Fred Hutchinson was manager of the Cincinnati Reds in 1964. He missed time while battling cancer first leaving on July 27. He returned August 4th but left again 9 days later, with coach Dick Sisler in charge. I think Sisler was interim manager. Hutchison formally resigned on October 19th and died three weeks later.
Detroit Tigers had two managers who got sick and died in 1966, although they had interim managers in place. Charley Dressen, who missed the first two months in 1965 because of a heart attack, suffered a second coronary on May 16, 1966. Recovering from this, he suffered a kidney infection and died of cardiac arrest on August 10th. His replacement, Bob Swift, managed for two months and was hospitalized with what was thought to be food poisoning but was later diagnosed as lung cancer. Frank Skaff took over, with Swift dying on October 17th.
Gil Hodges, Mets manager, died of a heart attack during spring training on April 2, 1972 which was the second day of the first ever baseball strike
Nitpick: Bobby Charlton was never England manager. He was captain once (as far as I can tell, for his 100th cap), unlike compatriot Bobby Moore with whom he played in England’s World Cup win 50 years ago (almost to the day). You may be confusing him with Bobby Robson, who was England manager 1982-1990.
On topic, it’s not American sports but Gary Speed committed suicide while manager of the Wales national football team.

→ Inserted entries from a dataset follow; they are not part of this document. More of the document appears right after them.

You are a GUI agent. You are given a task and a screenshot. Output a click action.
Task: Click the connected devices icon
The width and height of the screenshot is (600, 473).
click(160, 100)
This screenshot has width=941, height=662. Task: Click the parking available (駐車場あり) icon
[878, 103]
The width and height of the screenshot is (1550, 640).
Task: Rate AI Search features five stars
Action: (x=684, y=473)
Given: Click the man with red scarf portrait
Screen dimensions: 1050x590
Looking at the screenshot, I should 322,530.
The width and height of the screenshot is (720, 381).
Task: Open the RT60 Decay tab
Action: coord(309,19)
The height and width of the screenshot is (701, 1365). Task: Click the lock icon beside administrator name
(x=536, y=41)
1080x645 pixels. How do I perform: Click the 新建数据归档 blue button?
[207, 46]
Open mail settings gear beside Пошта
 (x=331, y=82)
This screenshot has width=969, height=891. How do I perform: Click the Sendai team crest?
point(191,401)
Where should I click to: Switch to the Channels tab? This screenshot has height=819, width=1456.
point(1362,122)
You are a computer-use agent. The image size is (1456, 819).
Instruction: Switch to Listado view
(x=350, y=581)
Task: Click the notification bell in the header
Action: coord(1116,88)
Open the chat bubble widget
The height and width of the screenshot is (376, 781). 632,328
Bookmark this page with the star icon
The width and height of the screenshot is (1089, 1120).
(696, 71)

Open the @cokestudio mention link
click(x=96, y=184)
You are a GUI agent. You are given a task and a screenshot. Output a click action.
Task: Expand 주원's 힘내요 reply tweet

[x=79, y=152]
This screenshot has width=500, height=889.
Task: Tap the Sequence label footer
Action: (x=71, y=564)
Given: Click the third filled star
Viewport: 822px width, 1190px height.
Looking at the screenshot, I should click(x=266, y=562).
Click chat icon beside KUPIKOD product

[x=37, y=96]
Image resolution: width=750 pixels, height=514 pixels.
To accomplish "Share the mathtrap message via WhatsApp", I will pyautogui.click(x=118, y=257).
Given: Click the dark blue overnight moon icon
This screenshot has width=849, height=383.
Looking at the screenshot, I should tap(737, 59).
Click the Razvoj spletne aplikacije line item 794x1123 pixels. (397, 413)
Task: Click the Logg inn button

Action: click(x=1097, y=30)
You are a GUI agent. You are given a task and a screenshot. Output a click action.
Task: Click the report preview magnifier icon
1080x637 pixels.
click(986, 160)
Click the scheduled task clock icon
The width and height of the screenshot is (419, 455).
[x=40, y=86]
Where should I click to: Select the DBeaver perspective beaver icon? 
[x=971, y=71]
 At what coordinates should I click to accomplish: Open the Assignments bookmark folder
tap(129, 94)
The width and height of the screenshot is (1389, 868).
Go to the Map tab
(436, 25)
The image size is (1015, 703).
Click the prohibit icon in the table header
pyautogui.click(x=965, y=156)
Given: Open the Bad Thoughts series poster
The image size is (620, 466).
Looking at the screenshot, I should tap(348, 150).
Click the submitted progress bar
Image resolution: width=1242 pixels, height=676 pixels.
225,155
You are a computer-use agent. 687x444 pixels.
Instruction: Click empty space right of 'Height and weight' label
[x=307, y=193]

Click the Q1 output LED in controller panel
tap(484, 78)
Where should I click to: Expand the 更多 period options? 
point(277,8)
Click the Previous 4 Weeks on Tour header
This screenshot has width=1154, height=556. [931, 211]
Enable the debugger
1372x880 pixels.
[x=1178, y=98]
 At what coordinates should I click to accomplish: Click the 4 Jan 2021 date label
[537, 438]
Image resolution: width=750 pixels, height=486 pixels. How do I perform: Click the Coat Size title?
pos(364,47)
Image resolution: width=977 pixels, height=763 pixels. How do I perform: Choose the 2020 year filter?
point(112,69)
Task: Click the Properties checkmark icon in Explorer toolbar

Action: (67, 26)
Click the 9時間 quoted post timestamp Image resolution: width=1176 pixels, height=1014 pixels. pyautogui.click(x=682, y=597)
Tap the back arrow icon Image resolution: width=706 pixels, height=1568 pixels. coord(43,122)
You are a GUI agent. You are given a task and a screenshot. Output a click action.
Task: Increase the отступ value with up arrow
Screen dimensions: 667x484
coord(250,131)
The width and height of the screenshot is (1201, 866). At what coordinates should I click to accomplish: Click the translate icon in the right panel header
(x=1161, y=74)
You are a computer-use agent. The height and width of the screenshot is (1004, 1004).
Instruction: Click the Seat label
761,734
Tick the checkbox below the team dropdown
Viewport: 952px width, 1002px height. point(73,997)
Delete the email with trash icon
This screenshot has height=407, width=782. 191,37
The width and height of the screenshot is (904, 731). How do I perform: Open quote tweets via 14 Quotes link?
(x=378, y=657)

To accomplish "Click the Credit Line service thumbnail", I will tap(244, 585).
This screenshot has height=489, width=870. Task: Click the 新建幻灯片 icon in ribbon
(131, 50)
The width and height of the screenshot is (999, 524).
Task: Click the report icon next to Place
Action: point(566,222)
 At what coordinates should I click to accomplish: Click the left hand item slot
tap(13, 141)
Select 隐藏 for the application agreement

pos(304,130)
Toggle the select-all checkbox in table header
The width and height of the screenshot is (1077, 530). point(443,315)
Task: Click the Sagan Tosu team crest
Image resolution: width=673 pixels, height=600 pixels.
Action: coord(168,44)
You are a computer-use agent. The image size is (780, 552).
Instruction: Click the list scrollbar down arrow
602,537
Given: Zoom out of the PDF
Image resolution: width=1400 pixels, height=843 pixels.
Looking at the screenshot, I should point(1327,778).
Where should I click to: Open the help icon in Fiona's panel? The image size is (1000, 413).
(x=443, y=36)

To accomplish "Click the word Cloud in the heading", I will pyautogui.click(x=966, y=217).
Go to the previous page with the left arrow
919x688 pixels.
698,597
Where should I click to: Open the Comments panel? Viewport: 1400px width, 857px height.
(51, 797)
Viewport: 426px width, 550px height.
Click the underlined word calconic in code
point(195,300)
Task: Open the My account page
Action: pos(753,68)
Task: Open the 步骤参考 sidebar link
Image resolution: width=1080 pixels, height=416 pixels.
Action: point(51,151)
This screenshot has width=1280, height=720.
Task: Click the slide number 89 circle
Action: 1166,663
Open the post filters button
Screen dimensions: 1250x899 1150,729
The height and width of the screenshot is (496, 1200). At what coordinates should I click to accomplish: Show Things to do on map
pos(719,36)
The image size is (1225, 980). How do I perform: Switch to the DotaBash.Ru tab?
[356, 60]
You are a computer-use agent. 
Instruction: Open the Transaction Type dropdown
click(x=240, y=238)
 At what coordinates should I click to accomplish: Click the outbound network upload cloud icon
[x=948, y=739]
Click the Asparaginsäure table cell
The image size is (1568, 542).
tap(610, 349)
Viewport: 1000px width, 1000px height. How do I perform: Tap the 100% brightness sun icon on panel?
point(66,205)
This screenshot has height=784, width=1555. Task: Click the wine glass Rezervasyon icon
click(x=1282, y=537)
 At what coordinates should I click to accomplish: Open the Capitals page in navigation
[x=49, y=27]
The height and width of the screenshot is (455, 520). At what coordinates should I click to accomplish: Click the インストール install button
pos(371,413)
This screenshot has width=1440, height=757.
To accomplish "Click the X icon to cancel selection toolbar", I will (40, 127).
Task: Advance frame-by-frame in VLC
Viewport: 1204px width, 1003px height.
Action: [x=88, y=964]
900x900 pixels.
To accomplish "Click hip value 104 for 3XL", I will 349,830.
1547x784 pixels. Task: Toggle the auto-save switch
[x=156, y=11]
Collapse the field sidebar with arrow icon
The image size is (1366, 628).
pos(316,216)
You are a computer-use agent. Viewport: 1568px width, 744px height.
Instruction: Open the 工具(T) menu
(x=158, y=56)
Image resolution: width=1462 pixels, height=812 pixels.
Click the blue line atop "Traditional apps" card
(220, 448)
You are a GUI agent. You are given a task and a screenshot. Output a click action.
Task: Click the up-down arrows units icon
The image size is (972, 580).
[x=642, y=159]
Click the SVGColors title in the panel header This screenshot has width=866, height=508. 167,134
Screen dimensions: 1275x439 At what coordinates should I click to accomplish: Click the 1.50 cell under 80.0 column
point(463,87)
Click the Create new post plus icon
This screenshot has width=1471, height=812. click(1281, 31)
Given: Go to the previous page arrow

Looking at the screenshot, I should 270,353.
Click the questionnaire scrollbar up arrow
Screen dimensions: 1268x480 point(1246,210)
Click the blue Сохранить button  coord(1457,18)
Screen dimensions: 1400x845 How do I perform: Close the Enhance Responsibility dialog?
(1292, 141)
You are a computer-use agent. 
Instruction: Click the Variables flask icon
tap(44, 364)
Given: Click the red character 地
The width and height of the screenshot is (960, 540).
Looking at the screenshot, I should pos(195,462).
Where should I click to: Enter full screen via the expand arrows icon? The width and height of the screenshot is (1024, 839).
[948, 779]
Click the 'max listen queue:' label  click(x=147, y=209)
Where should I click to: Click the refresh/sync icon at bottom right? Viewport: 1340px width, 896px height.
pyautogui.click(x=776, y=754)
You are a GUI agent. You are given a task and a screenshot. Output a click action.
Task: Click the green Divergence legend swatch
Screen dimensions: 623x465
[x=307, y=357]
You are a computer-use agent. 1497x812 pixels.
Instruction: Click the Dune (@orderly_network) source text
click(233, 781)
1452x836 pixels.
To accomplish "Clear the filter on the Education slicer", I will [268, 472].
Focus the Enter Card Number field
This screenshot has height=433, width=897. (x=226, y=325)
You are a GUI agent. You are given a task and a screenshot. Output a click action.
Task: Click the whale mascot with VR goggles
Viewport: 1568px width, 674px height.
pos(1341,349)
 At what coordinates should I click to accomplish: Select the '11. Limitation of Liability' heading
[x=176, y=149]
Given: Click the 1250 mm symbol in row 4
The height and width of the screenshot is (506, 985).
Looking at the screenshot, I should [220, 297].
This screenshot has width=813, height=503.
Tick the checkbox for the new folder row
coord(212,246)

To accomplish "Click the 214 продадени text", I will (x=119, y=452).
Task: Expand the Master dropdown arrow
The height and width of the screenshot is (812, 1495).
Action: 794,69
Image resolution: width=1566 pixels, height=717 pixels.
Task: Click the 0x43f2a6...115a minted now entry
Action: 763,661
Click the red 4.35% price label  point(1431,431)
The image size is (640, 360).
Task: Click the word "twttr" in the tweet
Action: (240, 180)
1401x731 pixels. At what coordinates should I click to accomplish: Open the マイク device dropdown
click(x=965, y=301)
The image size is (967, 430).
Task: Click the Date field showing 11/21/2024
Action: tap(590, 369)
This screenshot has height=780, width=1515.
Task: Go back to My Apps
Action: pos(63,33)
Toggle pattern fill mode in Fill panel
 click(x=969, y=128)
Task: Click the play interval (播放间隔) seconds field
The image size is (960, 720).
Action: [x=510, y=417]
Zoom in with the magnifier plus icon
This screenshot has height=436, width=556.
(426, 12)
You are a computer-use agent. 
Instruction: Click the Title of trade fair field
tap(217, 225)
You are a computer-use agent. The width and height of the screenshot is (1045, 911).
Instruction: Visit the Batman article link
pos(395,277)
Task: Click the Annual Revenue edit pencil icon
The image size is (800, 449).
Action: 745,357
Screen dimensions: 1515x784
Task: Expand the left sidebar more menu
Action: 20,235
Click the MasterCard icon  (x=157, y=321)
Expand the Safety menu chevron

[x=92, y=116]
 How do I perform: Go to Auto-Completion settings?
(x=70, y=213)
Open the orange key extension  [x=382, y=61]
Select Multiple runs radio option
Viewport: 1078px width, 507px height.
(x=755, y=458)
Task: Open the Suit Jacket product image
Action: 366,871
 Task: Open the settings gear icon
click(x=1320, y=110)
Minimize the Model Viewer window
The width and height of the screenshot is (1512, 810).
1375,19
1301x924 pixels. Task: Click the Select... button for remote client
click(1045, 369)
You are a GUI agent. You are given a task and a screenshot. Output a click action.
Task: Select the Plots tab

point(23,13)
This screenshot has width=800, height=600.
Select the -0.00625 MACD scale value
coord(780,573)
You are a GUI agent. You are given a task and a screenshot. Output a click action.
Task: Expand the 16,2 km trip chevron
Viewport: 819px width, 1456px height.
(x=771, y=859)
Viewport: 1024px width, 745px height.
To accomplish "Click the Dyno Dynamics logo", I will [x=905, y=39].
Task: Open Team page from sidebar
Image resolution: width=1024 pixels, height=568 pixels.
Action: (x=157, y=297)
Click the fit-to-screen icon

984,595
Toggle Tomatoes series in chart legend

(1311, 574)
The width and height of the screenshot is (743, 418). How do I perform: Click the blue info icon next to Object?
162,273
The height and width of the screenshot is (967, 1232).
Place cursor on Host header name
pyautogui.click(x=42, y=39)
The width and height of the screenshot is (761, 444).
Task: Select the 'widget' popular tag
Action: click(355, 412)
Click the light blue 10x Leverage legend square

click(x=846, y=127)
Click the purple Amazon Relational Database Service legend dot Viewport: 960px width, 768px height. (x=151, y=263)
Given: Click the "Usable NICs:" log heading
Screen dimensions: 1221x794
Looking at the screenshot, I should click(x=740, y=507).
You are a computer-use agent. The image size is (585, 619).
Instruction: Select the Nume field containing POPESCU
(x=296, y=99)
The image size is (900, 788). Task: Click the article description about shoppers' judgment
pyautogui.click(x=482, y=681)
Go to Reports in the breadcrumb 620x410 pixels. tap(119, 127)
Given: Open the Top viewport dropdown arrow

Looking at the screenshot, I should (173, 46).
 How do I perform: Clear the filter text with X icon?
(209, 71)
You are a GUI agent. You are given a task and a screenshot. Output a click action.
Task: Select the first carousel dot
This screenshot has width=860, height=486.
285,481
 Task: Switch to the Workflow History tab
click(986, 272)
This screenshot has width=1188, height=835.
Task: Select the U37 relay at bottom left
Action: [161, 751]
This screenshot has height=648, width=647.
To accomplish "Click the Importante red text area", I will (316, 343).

2 others in the Big Ten: Dave McClain, Wisconsin’s head football coach, died of a sudden heart attack in the spring of 1986. Terry Hoeppner of Indiana was diagnosed with brain cancer after his first season in 2005. He coached the team in 2006, missing some games to address the cancer, then died in the spring 2007 while he was officially on “medical leave” and a new interim coach had already been decided on.